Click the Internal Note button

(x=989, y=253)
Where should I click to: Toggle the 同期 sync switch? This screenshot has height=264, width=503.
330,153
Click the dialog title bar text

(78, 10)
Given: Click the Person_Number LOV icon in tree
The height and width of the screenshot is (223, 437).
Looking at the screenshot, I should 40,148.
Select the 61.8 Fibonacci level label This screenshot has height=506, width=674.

---

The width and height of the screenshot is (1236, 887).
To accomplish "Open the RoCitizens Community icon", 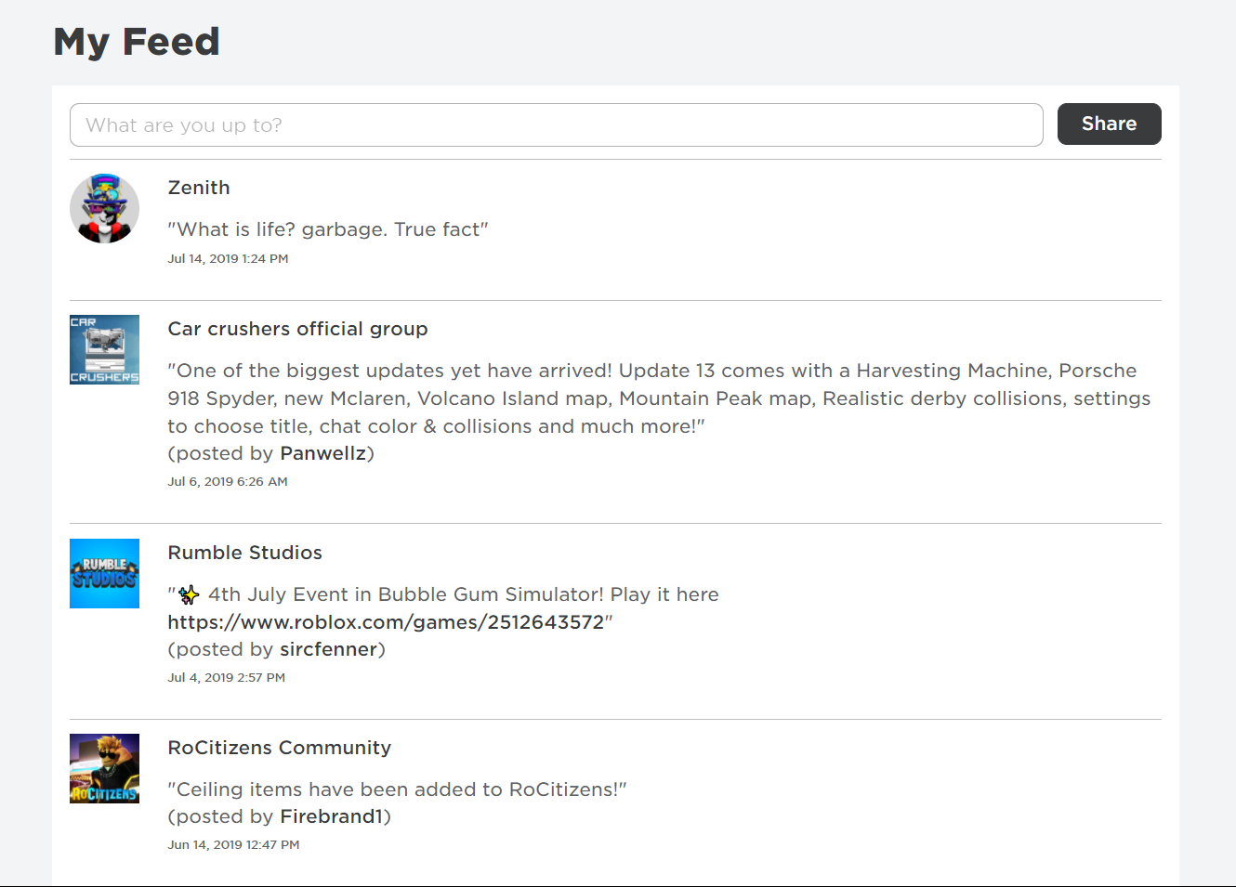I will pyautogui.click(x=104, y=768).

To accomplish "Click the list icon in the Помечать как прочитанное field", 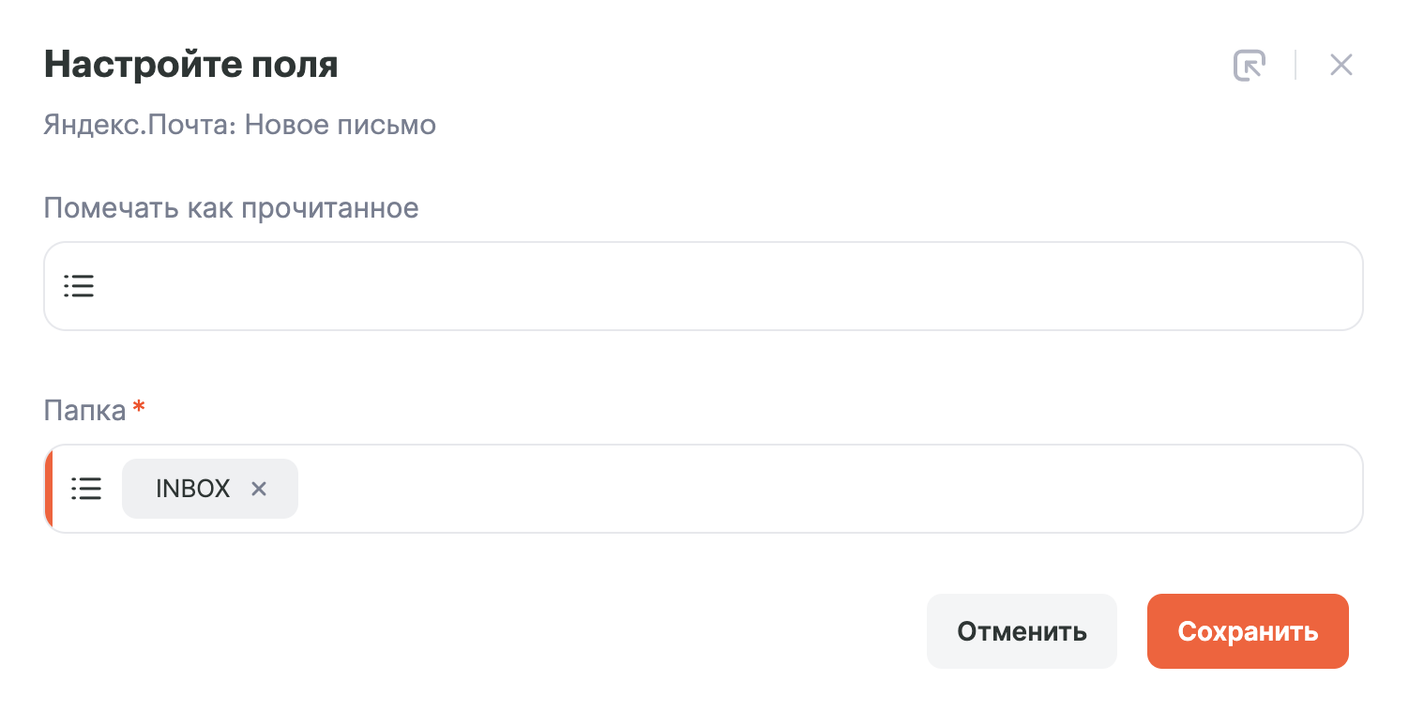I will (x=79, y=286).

--

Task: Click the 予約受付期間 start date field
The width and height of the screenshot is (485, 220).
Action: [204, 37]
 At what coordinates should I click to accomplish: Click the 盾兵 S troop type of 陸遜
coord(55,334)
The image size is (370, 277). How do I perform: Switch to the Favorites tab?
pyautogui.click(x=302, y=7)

- Task objective:
Retype the data between the lines holding "Click the Internal Note button" and "Select the 61.8", inclusive, with every character unchanged.

- Result:
Click the Internal Note button

(x=989, y=253)
Where should I click to: Toggle the 同期 sync switch? This screenshot has height=264, width=503.
330,153
Click the dialog title bar text

(78, 10)
Given: Click the Person_Number LOV icon in tree
The height and width of the screenshot is (223, 437).
Looking at the screenshot, I should 40,148.
Select the 61.8 Fibonacci level label This screenshot has height=506, width=674.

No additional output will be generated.